[Opening SUPPLIED ENTRIES section]

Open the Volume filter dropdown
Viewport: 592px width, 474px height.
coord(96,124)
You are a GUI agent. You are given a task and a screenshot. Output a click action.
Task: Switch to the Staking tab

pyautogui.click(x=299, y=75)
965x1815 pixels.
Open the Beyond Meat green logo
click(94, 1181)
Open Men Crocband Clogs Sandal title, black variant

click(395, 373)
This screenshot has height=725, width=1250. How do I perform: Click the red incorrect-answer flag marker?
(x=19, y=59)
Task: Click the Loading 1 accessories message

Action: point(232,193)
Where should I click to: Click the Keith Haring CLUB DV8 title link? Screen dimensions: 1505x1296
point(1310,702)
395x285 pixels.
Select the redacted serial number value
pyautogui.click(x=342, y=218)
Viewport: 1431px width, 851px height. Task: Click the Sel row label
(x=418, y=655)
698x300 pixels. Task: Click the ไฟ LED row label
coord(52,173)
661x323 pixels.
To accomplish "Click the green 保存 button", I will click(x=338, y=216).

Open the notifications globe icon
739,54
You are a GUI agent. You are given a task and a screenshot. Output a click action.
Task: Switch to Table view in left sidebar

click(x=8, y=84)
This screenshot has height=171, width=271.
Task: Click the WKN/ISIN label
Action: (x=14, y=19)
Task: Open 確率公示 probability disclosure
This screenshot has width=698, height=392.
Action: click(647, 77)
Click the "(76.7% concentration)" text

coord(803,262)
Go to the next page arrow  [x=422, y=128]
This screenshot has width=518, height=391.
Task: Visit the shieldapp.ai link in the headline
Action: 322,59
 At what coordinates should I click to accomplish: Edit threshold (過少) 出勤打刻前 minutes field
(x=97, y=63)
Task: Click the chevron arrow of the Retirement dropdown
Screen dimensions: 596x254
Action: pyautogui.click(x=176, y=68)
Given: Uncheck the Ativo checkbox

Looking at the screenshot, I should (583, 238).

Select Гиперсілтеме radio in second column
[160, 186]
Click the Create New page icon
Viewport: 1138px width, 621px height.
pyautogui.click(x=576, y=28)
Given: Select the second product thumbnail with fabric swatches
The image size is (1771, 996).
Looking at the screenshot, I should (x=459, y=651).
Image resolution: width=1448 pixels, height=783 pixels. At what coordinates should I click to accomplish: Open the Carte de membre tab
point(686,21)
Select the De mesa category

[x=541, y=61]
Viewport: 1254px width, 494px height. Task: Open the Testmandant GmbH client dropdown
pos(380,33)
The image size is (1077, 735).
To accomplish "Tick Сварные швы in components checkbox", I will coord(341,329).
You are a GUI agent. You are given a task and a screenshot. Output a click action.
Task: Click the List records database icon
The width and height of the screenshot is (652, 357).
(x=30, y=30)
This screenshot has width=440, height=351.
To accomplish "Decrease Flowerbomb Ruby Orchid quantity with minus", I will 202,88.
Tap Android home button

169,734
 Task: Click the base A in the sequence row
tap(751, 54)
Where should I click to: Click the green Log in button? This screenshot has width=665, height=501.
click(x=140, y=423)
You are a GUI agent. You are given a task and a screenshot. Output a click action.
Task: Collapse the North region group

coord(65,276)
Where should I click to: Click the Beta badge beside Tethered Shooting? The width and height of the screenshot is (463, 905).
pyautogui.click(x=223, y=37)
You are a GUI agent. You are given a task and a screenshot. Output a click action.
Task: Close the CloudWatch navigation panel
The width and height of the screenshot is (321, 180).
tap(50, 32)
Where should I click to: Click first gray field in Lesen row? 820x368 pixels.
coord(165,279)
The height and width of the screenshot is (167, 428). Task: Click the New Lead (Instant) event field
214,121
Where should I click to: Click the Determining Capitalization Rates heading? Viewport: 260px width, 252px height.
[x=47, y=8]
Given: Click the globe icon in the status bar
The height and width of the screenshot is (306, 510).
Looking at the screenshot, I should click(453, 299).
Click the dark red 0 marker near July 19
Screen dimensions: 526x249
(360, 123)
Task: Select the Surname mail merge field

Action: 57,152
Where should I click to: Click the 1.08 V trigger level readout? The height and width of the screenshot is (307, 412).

[Closing SUPPLIED ENTRIES section]

### [WHAT YOU NEED TO DO]
A word-for-word copy of all the material is the required answer.

### [EXERCISE OUTPUT]
Open the Volume filter dropdown
Viewport: 592px width, 474px height.
coord(96,124)
You are a GUI agent. You are given a task and a screenshot. Output a click action.
Task: Switch to the Staking tab

pyautogui.click(x=299, y=75)
965x1815 pixels.
Open the Beyond Meat green logo
click(94, 1181)
Open Men Crocband Clogs Sandal title, black variant

click(395, 373)
This screenshot has height=725, width=1250. How do I perform: Click the red incorrect-answer flag marker?
(x=19, y=59)
Task: Click the Loading 1 accessories message

Action: point(232,193)
Where should I click to: Click the Keith Haring CLUB DV8 title link? Screen dimensions: 1505x1296
point(1310,702)
395x285 pixels.
Select the redacted serial number value
pyautogui.click(x=342, y=218)
Viewport: 1431px width, 851px height. Task: Click the Sel row label
(x=418, y=655)
698x300 pixels. Task: Click the ไฟ LED row label
coord(52,173)
661x323 pixels.
To accomplish "Click the green 保存 button", I will click(x=338, y=216).

Open the notifications globe icon
739,54
You are a GUI agent. You are given a task and a screenshot. Output a click action.
Task: Switch to Table view in left sidebar

click(x=8, y=84)
This screenshot has height=171, width=271.
Task: Click the WKN/ISIN label
Action: (x=14, y=19)
Task: Open 確率公示 probability disclosure
This screenshot has width=698, height=392.
Action: click(647, 77)
Click the "(76.7% concentration)" text

coord(803,262)
Go to the next page arrow  [x=422, y=128]
This screenshot has width=518, height=391.
Task: Visit the shieldapp.ai link in the headline
Action: 322,59
 At what coordinates should I click to accomplish: Edit threshold (過少) 出勤打刻前 minutes field
(x=97, y=63)
Task: Click the chevron arrow of the Retirement dropdown
Screen dimensions: 596x254
Action: pyautogui.click(x=176, y=68)
Given: Uncheck the Ativo checkbox

Looking at the screenshot, I should (583, 238).

Select Гиперсілтеме radio in second column
[160, 186]
Click the Create New page icon
Viewport: 1138px width, 621px height.
pyautogui.click(x=576, y=28)
Given: Select the second product thumbnail with fabric swatches
The image size is (1771, 996).
Looking at the screenshot, I should (x=459, y=651).
Image resolution: width=1448 pixels, height=783 pixels. At what coordinates should I click to accomplish: Open the Carte de membre tab
point(686,21)
Select the De mesa category

[x=541, y=61]
Viewport: 1254px width, 494px height. Task: Open the Testmandant GmbH client dropdown
pos(380,33)
The image size is (1077, 735).
To accomplish "Tick Сварные швы in components checkbox", I will coord(341,329).
You are a GUI agent. You are given a task and a screenshot. Output a click action.
Task: Click the List records database icon
The width and height of the screenshot is (652, 357).
(x=30, y=30)
This screenshot has width=440, height=351.
To accomplish "Decrease Flowerbomb Ruby Orchid quantity with minus", I will 202,88.
Tap Android home button

169,734
 Task: Click the base A in the sequence row
tap(751, 54)
Where should I click to: Click the green Log in button? This screenshot has width=665, height=501.
click(x=140, y=423)
You are a GUI agent. You are given a task and a screenshot. Output a click action.
Task: Collapse the North region group

coord(65,276)
Where should I click to: Click the Beta badge beside Tethered Shooting? The width and height of the screenshot is (463, 905).
pyautogui.click(x=223, y=37)
You are a GUI agent. You are given a task and a screenshot. Output a click action.
Task: Close the CloudWatch navigation panel
The width and height of the screenshot is (321, 180).
tap(50, 32)
Where should I click to: Click first gray field in Lesen row? 820x368 pixels.
coord(165,279)
The height and width of the screenshot is (167, 428). Task: Click the New Lead (Instant) event field
214,121
Where should I click to: Click the Determining Capitalization Rates heading? Viewport: 260px width, 252px height.
[x=47, y=8]
Given: Click the globe icon in the status bar
The height and width of the screenshot is (306, 510).
Looking at the screenshot, I should click(453, 299).
Click the dark red 0 marker near July 19
Screen dimensions: 526x249
(360, 123)
Task: Select the Surname mail merge field

Action: 57,152
Where should I click to: Click the 1.08 V trigger level readout? The height and width of the screenshot is (307, 412).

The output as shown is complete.